A 4-2 compressor consists of five inputs and three outputs and can be implemented with two stages of full-adders (FA) connected in series as shown in Fig. 1. Various approaches have been proposed in the literature to improve their speed. In [3], a logic circuit optimization was used to shorten the critical path as shown in Fig. 2. A direct implementation of the 4-2 compressor shown in Fig. 2 in pseudo-CMOS logic is given in [4]. Their design needs seven transistors to implement each XOR gate. Furthermore, the large number of inverters used in their design increases the switching activity and hence the power consumption too. In [5], the full adders are implemented using MUX and XOR gates in complementary pass transistor logic (CPL) and connected in series to form the compressor as in Fig. 1.

# A.P. Preethy

School of Computer Engineering Nanyang Technological University Nanyang Ave., Singapore 639798



Fig. 1. 4-2 Compressor composed of two FAs.



Fig. 2. 4-2 Compressor.

A multiplier architecture with XORs as building blocks is presented in [6] which exhibits a 33% performance improvement over that of a Wallace tree multiplier. They used a novel design of a 4-2 compressor based on a modified set of equations for the sum and carry outputs of the compressor as:

$$\begin{split} \mathbf{S} &= \mathbf{X}_1 \oplus \mathbf{X}_2 \oplus \mathbf{X}_3 \oplus \mathbf{X}_4 \oplus \mathbf{C}_{\text{in}} \\ \mathbf{C} &= \big( \mathbf{X}_1 \oplus \mathbf{X}_2 \oplus \mathbf{X}_3 \oplus \mathbf{X}_4 \big) \mathbf{C}_{\text{in}} + \big( \overline{\mathbf{X}_1 \oplus \mathbf{X}_2 \oplus \mathbf{X}_3 \oplus \mathbf{X}_4} \big) \mathbf{X}_4 \\ \mathbf{C}_{\text{out}} &= \big( \mathbf{X}_1 \oplus \mathbf{X}_2 \big) \mathbf{X}_3 + \big( \overline{\mathbf{X}_1 \oplus \mathbf{X}_2} \big) \mathbf{X}_1 \end{split}$$

An equivalent gate logic realization using XORs and MUXs is shown in Fig. 3. Even though their CPL implementation is very efficient for realizing MUXs and XORs, they need pullup circuits and inverters to minimize the reduced-swing switching as well as weak signal transmission. A similar 4-2 compressor circuit in complementary pass transistor logic is presented in [7] that uses a minimum of 40 transistors. CPL style design uses small input loads, provides good output driving capability due to their output inverters, and has a fast differential stage. But this differential stage, on the otherhand, leads to considerably larger short-circuit currents. Furthermore, the substantial number of nodes in the circuit accounts for increased switching activity.

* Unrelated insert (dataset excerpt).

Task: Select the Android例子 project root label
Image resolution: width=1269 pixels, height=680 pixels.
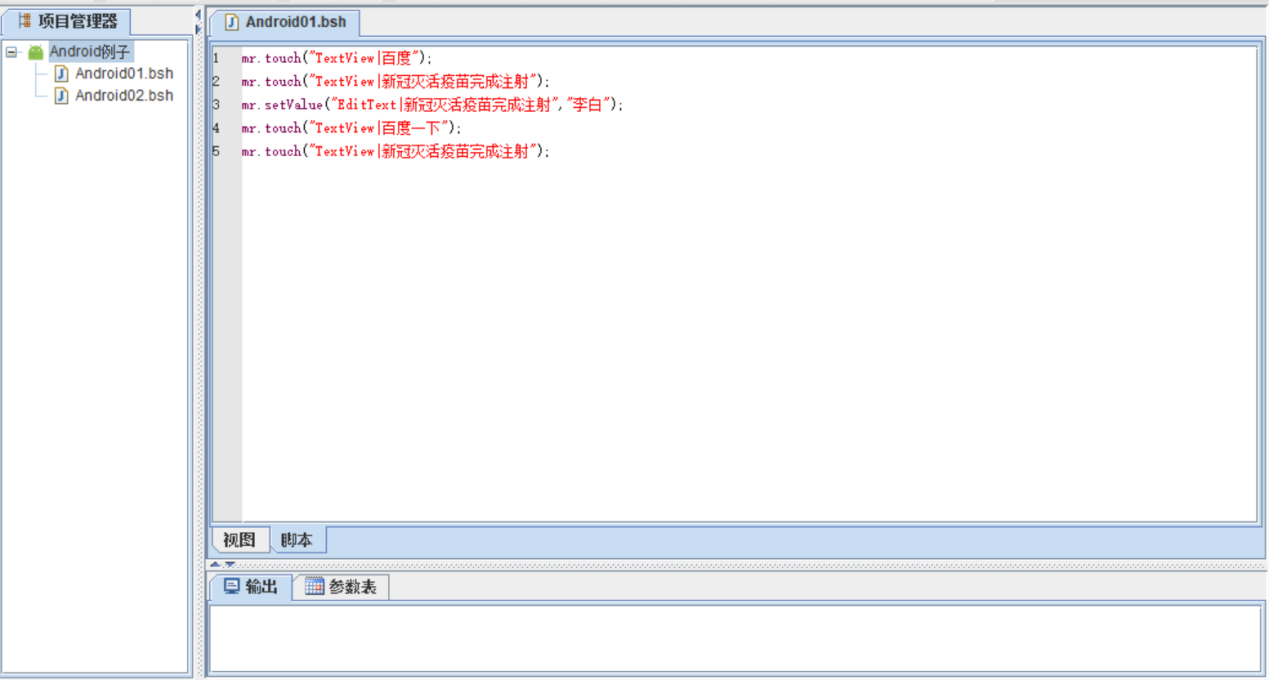Action: pos(90,52)
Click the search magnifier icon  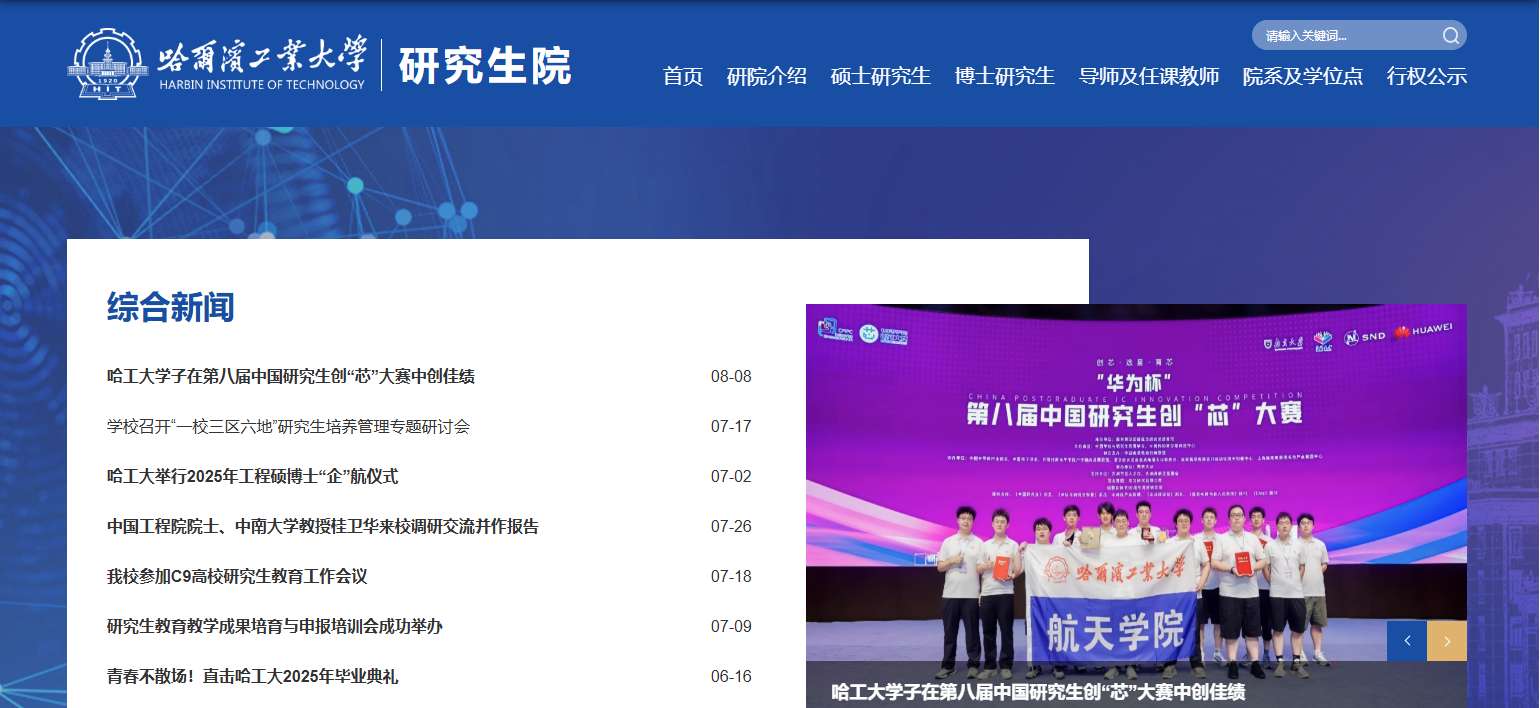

A purely MUX based implementation of a 4-2 compressor using CMOS pass transistors is given in [8]. Their implementation needs CMOS inverters for inverting the input bits and the outputs of some intermediate MUXs. The inverters at the input have the maximum switching activity compared to all others nodes in the circuit and hence the power dissipation of this circuit is increased.

A double pass transistor logic (DPL) implementation of the gate logic structure shown in Fig. 3 has been shown to exhibit lower power consumption and higher speed performance compared to earlier designs due to its reduction of the internal load capacitances in the critical path [9]. But the XOR/XNOR gates used in DPL uses a total of 8 transistors and also need input inverters. This increases the overall transistor count to 58 and also increases the power dissipation due to the high switching activity in the input inverters.

Recently a number of low-power low-voltage 4-2 compressors were presented in [10]. They are mostly based on BICMOS technology and were implemented using DPL configuration. All implementations use similar structural configurations as given in Fig. 2. This increases the overall delay. Also the large number of inverters used in their design increases the power dissipation.

From the above, it is obvious that for high speed and low power, pass logic implementations are the best choice. The use of inverters in the circuit must also be minimized while aiming for low power [11].



Fig. 3. 4-2 Compressor using XORs and MUXs.

To satisfy the above requirements, a novel 4-2 compressor based on pass logic is presented in this paper, that completely eliminates the use of inverters, while using the smallest number of transistors (only 28) and at the same time providing fully restored output voltages on all nodes in the circuit. This implementation uses the recently developed pass transistor XOR/XNOR gates and full adder circuits [12].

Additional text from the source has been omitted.